Regarding OLTP capability, take a look at SAP HANA and MonetDB. Is the trend toward HTAP systems that can do it all? Be sure to understand tradeoffs of having one system that can do all the processing moderately well versus two systems that do their respective processing extremely well.

References

Nitzberg B, Lo V. 1991. Distributed Shared Memory: A Survev of Issues and Algorithms. Computer 24(8):42-50.

Nothaft FA et al. 2015. Rethinking Data-Intensive Science Using Scalable Analytics Systems.

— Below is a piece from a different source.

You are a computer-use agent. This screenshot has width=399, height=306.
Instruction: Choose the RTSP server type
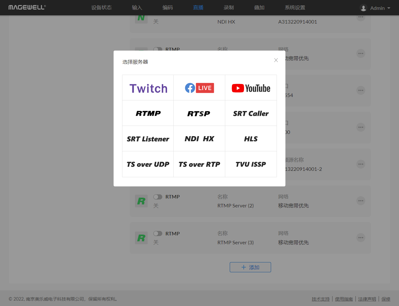click(x=200, y=114)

Proc. 2015 ACM SIGMOD Int. Conf. Manag. Data.

Plattner H. 2009. A Common Database Approach for OLTP and OLAP Using an In-Memory Column Database. Proceedings of the 35th SIGMOD international conference on Management of data.

Zaharia M et al. 2012. Resilient distributed datasets: A fault-tolerant abstraction for in-memory cluster computing. Proceedings of the 9th USENIX conference on Networked Systems Design and Implementation.